HOW do public examination papers get leaked? The procedure from setting examination questions to delivering examination papers to schools is an exhaustive, lengthy and painstaking process of checks and balances.
Everyone involved in the examination procedure has to take a vow and sign a pledge to the Official Secrets Act. The Examinations Syndicate takes many precautions and measures to prevent leakages.
Yet, year after year, we have leakages before examinations.
Such leakages weaken the authenticity and trustworthiness of our examination procedures.
It also costs the government a lot of money, time and effort to reset leaked papers.
Students are affected mentally and emotionally.
The examination questions for the 2014 paper would have been formulated and set in 2010 or 2011.
Senior and experienced teachers and education officers are selected and appointed to set the examination papers.
These teachers are quarantined and placed at the Examination Board for a week. They are screened each time they leave the complex.
The teachers prepare two or three sets of papers for each examination subject for that year.
The teachers would not know which questions or sets are
selected for the examination
year. This selection is done by a select few senior and high-ranking Examinations Syndicate officers.
The selected papers are vetted and printed at the Examinations Syndicate.
Then, the papers are sealed and packaged and sent to State Education Departments, which keep them in their strong room.

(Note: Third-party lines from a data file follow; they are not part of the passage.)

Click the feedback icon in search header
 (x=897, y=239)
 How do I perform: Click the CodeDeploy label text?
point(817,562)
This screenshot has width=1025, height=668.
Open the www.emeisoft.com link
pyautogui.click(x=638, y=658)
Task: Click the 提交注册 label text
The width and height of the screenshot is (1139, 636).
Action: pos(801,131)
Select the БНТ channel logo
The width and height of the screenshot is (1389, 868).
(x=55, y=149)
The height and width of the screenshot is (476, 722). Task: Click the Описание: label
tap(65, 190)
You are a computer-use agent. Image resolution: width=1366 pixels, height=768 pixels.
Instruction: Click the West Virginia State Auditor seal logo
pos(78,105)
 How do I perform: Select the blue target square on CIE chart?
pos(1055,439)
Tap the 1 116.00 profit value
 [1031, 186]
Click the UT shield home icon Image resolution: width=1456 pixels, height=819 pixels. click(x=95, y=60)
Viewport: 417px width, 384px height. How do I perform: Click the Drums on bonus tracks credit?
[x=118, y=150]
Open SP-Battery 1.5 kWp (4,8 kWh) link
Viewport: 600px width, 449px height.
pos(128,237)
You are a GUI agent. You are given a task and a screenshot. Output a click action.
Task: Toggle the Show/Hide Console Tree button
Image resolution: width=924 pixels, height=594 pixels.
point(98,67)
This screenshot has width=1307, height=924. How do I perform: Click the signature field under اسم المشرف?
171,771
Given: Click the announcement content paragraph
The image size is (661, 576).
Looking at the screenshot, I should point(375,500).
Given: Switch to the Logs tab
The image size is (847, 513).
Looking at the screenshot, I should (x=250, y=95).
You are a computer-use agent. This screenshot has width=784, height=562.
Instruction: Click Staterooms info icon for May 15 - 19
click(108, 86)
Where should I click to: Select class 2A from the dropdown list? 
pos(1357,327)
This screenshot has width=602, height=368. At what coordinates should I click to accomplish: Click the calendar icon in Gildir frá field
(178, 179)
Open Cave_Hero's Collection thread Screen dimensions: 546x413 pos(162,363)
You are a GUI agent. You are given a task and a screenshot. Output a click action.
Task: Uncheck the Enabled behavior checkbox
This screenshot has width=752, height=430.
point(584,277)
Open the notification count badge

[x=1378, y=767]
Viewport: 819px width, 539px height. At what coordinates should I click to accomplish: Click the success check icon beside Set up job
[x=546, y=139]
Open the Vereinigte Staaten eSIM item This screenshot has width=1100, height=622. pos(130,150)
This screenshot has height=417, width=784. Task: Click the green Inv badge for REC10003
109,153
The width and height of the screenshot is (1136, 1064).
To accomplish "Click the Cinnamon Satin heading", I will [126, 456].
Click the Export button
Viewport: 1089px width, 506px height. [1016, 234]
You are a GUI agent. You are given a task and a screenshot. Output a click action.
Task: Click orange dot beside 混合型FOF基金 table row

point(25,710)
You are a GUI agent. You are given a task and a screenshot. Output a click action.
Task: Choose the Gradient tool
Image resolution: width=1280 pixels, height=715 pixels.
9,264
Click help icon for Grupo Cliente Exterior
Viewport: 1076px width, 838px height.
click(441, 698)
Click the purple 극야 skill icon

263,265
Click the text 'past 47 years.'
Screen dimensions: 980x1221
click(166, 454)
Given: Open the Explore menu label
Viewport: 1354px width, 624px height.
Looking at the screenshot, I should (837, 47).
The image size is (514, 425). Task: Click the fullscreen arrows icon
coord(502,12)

Invigilators for the schools will take the examination papers from the state Education Department or district education offices on the examination day and head for their schools.
The chief examination invigilator has to cut the seal and package in front of students in the hall or classroom to demonstrate that the paper has not been tampered with.
Any examination packages short of papers or tampered with will be reported to the department and students will be quarantined.
The whole process will take
two to three years in formulation, setting, vetting, printing and packaging of examination papers. Even so, with such precautions and checks and balances in place, it is a wonder how examination papers still get leaked.